• **TASK DESCRIPTION**: Replace "autonomy" with "independence" in the passage of the text on DiFranco's album Binary between "She notes that" and "the physical world.", inclusive, and write out that passage.

On Binary, DiFranco tackles the challenge and necessity of teaching non-violence with "Pacifist's Lament" and the need for empathy in "Terrifying Sight." Remarkably, though, these songs-recorded, in her usual fashion, in a couple of short full-sprint sessions spread across several years-were all written prior to the 2016 elections and attendant political turmoil.
"I'm not surprised," says DiFranco. "Over twenty-five years, I've found that my songwriting is often full of premonition. It shows me, in a deep and spooky way, how we know things on levels below consciousness. I write songs and then they happen, and later I realize what they're about. I'm just happy to have some good tools in my toolbox to address what's happening now-the feminist diatribes are turned up nice and high on this record!"
She notes that Binary's title track is key to her intention on this project. "I always title a record from the song that seems to be at its core," she says. "An underlying theme in the songs, and in the feminism I want to engage society with, is the idea that autonomy is a fallacy-nothing exists except in relationship to something else. We are, in some senses individuals with individual liberties and unique powers, but that's only a surface story."
Though this concept is closely tied up in our present-day obsession with technology ("Sitting alone at home, staring at a screen, you can't really know anything, because knowing is engaging," she says), DiFranco also reveals a growing connection to nature and the physical world.

• **DATA LISTING**:
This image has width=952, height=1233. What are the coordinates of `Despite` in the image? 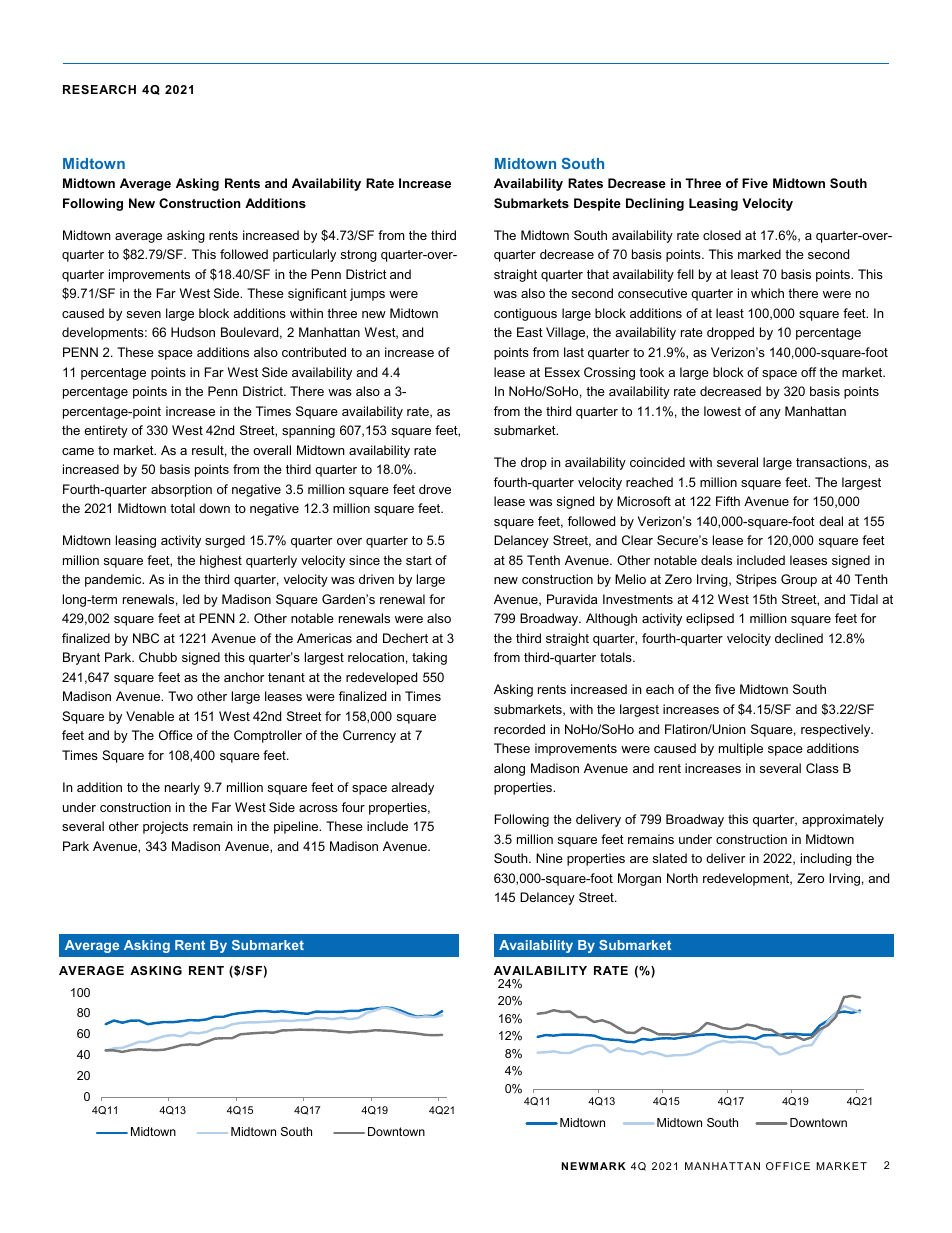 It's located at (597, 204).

==

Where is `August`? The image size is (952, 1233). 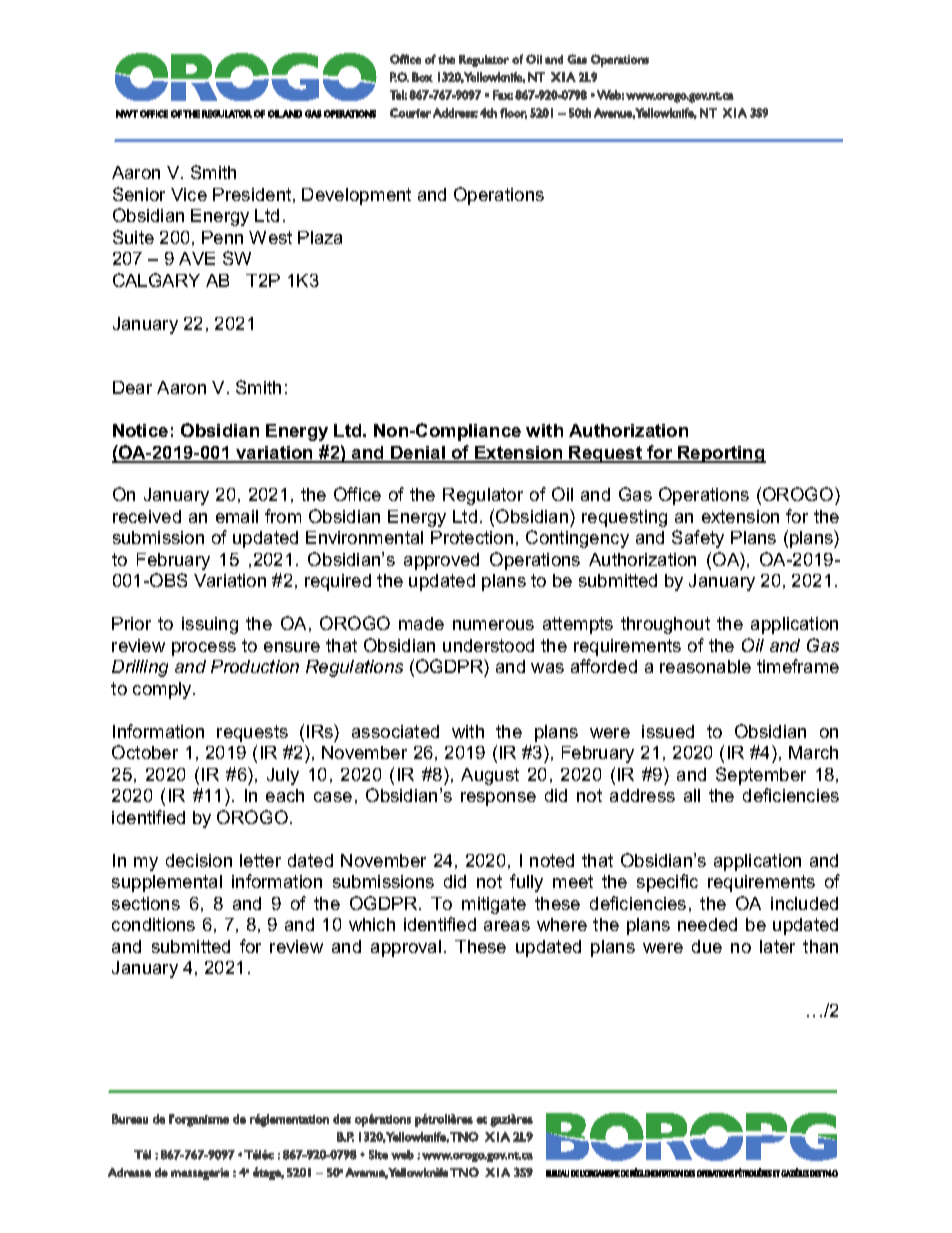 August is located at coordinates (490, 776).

---

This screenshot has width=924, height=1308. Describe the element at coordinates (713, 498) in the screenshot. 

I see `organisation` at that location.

• **FULL RESPONSE**:
She notes that Binary's title track is key to her intention on this project. "I always title a record from the song that seems to be at its core," she says. "An underlying theme in the songs, and in the feminism I want to engage society with, is the idea that independence is a fallacy-nothing exists except in relationship to something else. We are, in some senses individuals with individual liberties and unique powers, but that's only a surface story."
Though this concept is closely tied up in our present-day obsession with technology ("Sitting alone at home, staring at a screen, you can't really know anything, because knowing is engaging," she says), DiFranco also reveals a growing connection to nature and the physical world.